» Текст для чтения
«Писать книгу – приключение». Я вспомнил это выражение, когда печатал на компьютере фразу: «Надо ли читателю знать, как пишется этот текст?» - вы встретили ее тут несколько десятков страниц назад.
В первые годы нового века я работал главным редактором небольшого, но уютного издательства с дерзким наименованием «Одно из лучших». Помимо прочего, в мои обязанности входило выпускать газету «Библиотечная столица». И я не мог не предложить своим читателям-библиотекарям что-нибудь из сочинений одного из моих любимых писателей Уинстона Черчилля. Точнее – подборку его блестящих высказываний, которую и озаглавил так: «Писать книгу – приключение…»
В тот день, когда я рассказывал читателю этой книги о трудностях выискивания нужных слов в затронутой инсультом голове, я подумал: не только соображения некой внешней целесообразности побуждают делать это. Сама стихия мемуара увлекает меня в омут текста, затягивает магией любопытства: что там?.. А «эпистолярно-роддомовская» главка снова пробудила интерес к замечанию Черчилля относительно книгописания. Я нашел тот номер «Библиотечной столицы» и извлек само это его наблюдение: «Писать книгу - приключение. Вначале это игрушка и забава, затем она становится любовницей, затем она становится хозяйкой, затем – тираном». Так вот что потянуло меня к этой максиме, - слово «тиран». На самом деле оно оказалось в данном случае не точным, но за неимением другого…
Поясню. В моем собственном восприятии этот мемуар – набор живых картинок, поставляемых мне памятью, которые я, человек по природе и так не слишком эмоциональный, по возможности проверяю еще на соответствие сохранившимся датам, документам, другим свидетельствам и т. д. Это мое занятие продвигается не быстро по причинам уже не раз изложенным.
Когда пришла пора включить в рукопись переписку, относящуюся к пребыванию Галины в роддоме, подумалось: это я сделаю за один день. Размышлять не о чем - труд барышни-машинистки.

» Данные
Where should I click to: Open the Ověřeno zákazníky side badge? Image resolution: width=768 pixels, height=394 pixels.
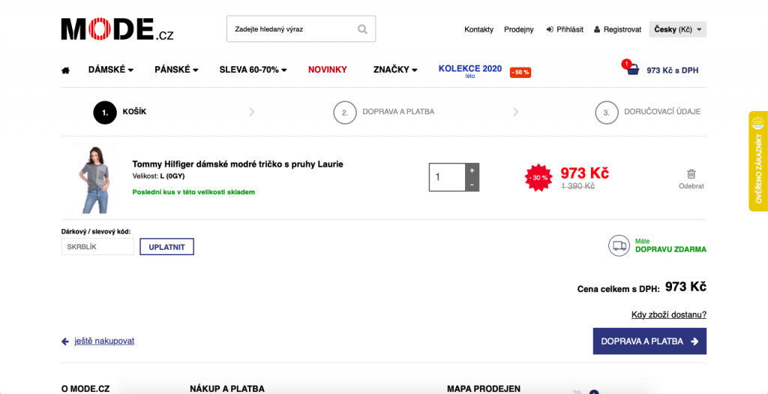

» Письменное задание
Перепечатайте без изменений фрагмент текста о работе над мемуаром: начните с фразы, в которой есть слова «Когда пришла пора», и остановитесь после слов «- труд барышни-машинистки.». Приведенные выше строки представляют собой отдельный материал.

» Ответ на задание
Когда пришла пора включить в рукопись переписку, относящуюся к пребыванию Галины в роддоме, подумалось: это я сделаю за один день. Размышлять не о чем - труд барышни-машинистки.